Tube Time: Jousting

By February 24, 2012
Jousters lance each other from opposite sides of a fence.

The History Channel's "Full Metal Jousting"

It gives new meaning to the term “smashing fun!” The History Channel’s “Full Metal Jousting” pits 21st century horsemen against each other in an 11th century sport.  The 10-episode series, which premiered Feb. 12, made a serious effort to recruit skilled riders. “We knew we could teach them them how to joust, but we wanted the riding to be second nature,” director of talent and casting Sémi Aboud said.

To that end, the show wound up with two genuine PRCA cowboys and an authentic WEF Circuit Champion show jumper and a polo player to round out the brace of riders from the restaurant chain Medieval Times. Sixteen in all, ranging in age between 23 and 43, they were scouted at sessions throughout the nation.  At a weeklong talent search in Los Angeles last fall, Jake Nodar of West Hollywood and Woodland Hills-based eventer Joseph McKinley made the cut.

The show is one of two dueling jousting series.  The other, National Geographic’s “Knights of Mayhem,” is a five-episode series featuring four contestants that launched last year. The athletes are all regulars on the Ultimate Jousting circuit and one of them, Charlie Andrews, a bull-riding former Navy Seal, is the reigning world champion. It’s a bit more “Mad Max” to History’s “Americaknightol.”

Hosted by Canadian lance-a-lot Shane Adams―an Ontario-based jousting instructor and former champion―“FMJ” sees going head-to-head in a series of elimination rounds, guided by a coterie of coaches. The last man standing takes home a $100,000 cash prize.

Rope Myers poses in jousting outfit.

PRCA steer wrestler Rope Myers

The show is testosterone-fueled, boasting “full-contact jousts.” Unlike most modern lances, which are made of light wood designed to splinter on impact, “FMJ” contestants use 11-foot weapons trained on opponents for impacts of up to 30-miles-per-hour. The riders are outfitted in 80 pounds of armor made for the show.

While “the intensity of collisions confers bragging rights, horsemanship and targeting are what make jousting so difficult,” wrote The New York Times in a 2010 article about the reemergence of jousting as an extreme sport in North America. On “Full Metal Jousting,” the brutality of competition is offset by the  behind-the-scenes segments that let us get up close and personal with our reality stars as the athletes share living quarters and camera time.

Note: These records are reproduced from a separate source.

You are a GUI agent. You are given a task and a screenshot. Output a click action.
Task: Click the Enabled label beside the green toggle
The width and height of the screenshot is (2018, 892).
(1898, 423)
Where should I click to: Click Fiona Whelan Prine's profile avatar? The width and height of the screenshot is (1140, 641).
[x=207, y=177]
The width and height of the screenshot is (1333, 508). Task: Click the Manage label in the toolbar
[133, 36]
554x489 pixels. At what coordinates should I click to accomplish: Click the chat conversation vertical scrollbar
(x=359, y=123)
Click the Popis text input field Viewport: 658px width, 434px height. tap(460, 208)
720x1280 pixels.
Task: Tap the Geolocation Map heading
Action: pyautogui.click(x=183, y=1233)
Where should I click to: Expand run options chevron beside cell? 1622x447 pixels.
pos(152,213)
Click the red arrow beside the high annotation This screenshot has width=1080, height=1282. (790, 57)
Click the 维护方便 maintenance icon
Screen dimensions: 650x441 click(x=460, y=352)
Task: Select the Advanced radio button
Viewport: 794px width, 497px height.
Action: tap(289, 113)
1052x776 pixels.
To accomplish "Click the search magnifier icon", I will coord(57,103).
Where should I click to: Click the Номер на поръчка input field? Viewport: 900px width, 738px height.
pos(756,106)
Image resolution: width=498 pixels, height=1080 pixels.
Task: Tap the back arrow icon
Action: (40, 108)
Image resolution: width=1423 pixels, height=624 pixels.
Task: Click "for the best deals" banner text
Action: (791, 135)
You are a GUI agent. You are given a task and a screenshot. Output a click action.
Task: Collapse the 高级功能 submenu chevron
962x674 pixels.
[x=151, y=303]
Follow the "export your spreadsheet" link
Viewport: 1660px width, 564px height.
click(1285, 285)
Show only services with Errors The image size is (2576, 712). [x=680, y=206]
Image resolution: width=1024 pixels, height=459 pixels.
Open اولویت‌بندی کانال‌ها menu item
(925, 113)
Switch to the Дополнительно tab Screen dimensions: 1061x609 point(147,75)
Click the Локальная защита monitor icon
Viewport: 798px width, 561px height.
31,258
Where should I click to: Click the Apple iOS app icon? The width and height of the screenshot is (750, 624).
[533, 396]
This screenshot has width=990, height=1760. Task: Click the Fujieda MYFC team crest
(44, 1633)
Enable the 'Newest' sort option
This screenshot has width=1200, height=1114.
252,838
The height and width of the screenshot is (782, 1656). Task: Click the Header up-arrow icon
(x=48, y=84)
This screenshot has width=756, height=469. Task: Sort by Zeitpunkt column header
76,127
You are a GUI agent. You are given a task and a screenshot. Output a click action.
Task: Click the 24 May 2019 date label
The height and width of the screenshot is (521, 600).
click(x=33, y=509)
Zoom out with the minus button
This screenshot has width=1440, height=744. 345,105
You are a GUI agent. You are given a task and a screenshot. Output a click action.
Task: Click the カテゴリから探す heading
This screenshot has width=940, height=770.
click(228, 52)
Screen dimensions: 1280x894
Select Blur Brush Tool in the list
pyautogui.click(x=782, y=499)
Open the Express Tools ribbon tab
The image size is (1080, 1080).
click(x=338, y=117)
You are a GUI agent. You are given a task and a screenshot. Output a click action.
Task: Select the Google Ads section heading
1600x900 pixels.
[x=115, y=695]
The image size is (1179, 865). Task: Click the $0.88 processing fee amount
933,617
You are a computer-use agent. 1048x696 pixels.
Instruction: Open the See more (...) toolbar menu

Footage of show jumper James Fairclough, 25, of Newton, NJ, training alongside former Marine and movie stunt rider Mike Edwards, 40, of Las Vegas, and polo player Tom Conant, 25, of Hilmar, CA, really serves to underscore the variety of styles each man brings to the saddle.

“Every contestant there came in with some advantage, some little thing they did better than everyone else,” Professional Rodeo Cowboys Association steer wrestler Rope Myers told ProRodeo Sports News magazine. Myers felt that while some of his rivals had jousting experience, he had the competitive edge. “From my days of competing in rodeo, I know what it’s like to have your income riding on whether you win or lose,” he said.

Joining him from the PRCA ranks is bull rider Nathan Klassen, 33, of Broken Arrow, OK. “What surprised me the most was how difficult it was to hit a moving target with the lance,” Klassen said. “I thought it would be easier.”

Fairclough said he was surprised at the general fitness training required. “We had to do a lot of running, and for the first few weeks it was more about contact and how to absorb the blows,” Fairclough explained. “We did two hours of training in the morning and the afternoon, and a large portion of it involved ‘no stirrups’.  It’s been a unique opportunity to reach out to disciplines other than show jumpers and hunters.”